Current studies of the lens viscosity are scarce and use different experimental and analytical approaches. Elrefaei et al. [50] vibrated the rabbit lens in different ultrasound environments to measure lenticular viscosity. Their results shows that the viscosity coefficient of the rabbit lens did not exceed 0.3 Pa s, but the authors did not note the age of the samples. Schachar et al. [51] used a shear rheometer on porcine lenses and estimated the viscosity coefficient as 0.16 ± 0.1 Pa s. The same approach was used to determine the viscoelastic properties of fresh human lenses under 40 years of age [7], where the dynamic viscosity at 75 Hz was 0.33 Pa s and 0.35 Pa s for nucleus and cortex, respectively, but no significant age dependence was observed. Yoon et al. compared the viscoelastic properties of the young (6 month old) and mature (25 – 30 month old) bovine lenses based on the measurement of laser-induced microbubbles in the lens [16]. The shear viscosity coefficient of the mature lenses (1.32 ± 0.12 Pa s) was greater than the young lenses (1.06 ± 0.12 Pa s) [16]. Overall, comparison of literature data is limited by the small number of studies and a range of experimental methods, but the results do show relatively similar shear viscosity coefficients.
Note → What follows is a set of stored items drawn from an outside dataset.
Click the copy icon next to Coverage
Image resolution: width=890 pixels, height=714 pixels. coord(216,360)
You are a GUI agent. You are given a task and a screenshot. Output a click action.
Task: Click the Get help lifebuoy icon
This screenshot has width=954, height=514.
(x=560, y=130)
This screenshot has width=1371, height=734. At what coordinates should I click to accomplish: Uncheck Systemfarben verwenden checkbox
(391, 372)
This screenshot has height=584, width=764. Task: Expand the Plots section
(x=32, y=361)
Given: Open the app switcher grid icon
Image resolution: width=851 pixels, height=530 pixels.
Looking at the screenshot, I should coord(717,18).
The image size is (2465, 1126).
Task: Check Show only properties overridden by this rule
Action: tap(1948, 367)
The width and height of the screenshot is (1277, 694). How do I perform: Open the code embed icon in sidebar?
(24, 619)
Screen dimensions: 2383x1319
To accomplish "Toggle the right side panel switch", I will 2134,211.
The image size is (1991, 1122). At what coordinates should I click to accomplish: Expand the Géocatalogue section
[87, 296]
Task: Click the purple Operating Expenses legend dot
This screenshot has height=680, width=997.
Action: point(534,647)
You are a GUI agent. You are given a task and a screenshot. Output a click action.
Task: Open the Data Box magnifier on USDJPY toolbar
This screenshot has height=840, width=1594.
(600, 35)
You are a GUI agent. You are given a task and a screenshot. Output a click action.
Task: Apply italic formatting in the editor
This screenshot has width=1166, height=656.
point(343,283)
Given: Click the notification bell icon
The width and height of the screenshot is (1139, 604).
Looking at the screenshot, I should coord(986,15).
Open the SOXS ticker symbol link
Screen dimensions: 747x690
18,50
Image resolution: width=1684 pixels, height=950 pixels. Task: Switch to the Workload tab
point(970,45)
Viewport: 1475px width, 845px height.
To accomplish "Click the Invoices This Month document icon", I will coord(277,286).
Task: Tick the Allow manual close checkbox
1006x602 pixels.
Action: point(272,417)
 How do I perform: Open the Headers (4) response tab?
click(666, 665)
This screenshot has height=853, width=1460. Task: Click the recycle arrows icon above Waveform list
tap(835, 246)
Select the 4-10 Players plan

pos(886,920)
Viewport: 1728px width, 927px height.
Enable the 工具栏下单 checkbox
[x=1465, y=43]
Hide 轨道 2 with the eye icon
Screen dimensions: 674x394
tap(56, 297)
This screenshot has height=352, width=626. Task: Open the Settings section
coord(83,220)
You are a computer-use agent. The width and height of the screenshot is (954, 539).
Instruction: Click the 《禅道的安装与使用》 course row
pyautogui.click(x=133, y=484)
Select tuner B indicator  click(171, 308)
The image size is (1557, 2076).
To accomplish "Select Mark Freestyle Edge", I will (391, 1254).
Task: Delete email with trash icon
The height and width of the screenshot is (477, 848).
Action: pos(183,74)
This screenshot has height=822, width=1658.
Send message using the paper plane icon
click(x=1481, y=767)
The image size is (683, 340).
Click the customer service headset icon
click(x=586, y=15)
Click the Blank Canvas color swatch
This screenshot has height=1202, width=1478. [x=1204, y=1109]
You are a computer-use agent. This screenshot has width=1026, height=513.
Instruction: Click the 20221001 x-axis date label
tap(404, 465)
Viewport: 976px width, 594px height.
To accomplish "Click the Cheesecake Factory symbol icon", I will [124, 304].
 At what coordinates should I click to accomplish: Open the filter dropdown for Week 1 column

In addition to material properties, the geometry of the lens can affect mechanical property measurements. For example, Sorsby et al. [52] found the radius of curvature of front surface of rabbit lens increased from 5.2 ± 0.42 mm at 7-weeks age to 6.1 ± 0.37 mm at 20-weeks age. However, the arc length difference between the lenses of two ages was about 7.5 %, which is much smaller than the difference between the phase velocities of the young and mature lenses for the same frequencies shown in Fig. 4. Our previous results of FEM simulations and experimental studies for corneal like structures demonstrated that the elastic wave speed is inversely proportional to the radius of curvature [53]. Therefore, the increase in the lens curvature with age unlikely results in the increase of the phase velocity. The axial length also changes with age as Table 1 shows, while the wave model utilised in this work assumes a semi-infinite medium. At the worst-case scenario, i.e., the lowest frequency (500 Hz) and highest wave speed at this frequency (2 m s⁻¹), the mechanical wave wavelength is ∼4.0 mm. Hence, the assumption of a semi-infinite medium is reasonably sound given that the mechanical wave wavelength is less than the thickness. Therefore, we assume that the changes in the geometry of the lens during the growth i.e. the curvature and axial length may not be considered as a key factor affecting the phase velocities of the lens. This assumption, however, should be verified in future studies.

Thus, we applied, for the first time to our knowledge, OCE to measure the dispersion of the surface waves in rabbit crystalline lenses in situ. The elastic and viscous moduli of the lenses were significantly greater in the mature lenses as compared to the young lenses. The results show that the combination of ARF and OCE can be effectively used to quantify the age-related changes in lens viscoelasticity noninvasively. Our future work is focused on in vivo measurements and the development of more robust mechanical wave models.

This research was funded by the National Institutes of Health (Grant Nos R01EY022362 and R01EY030063).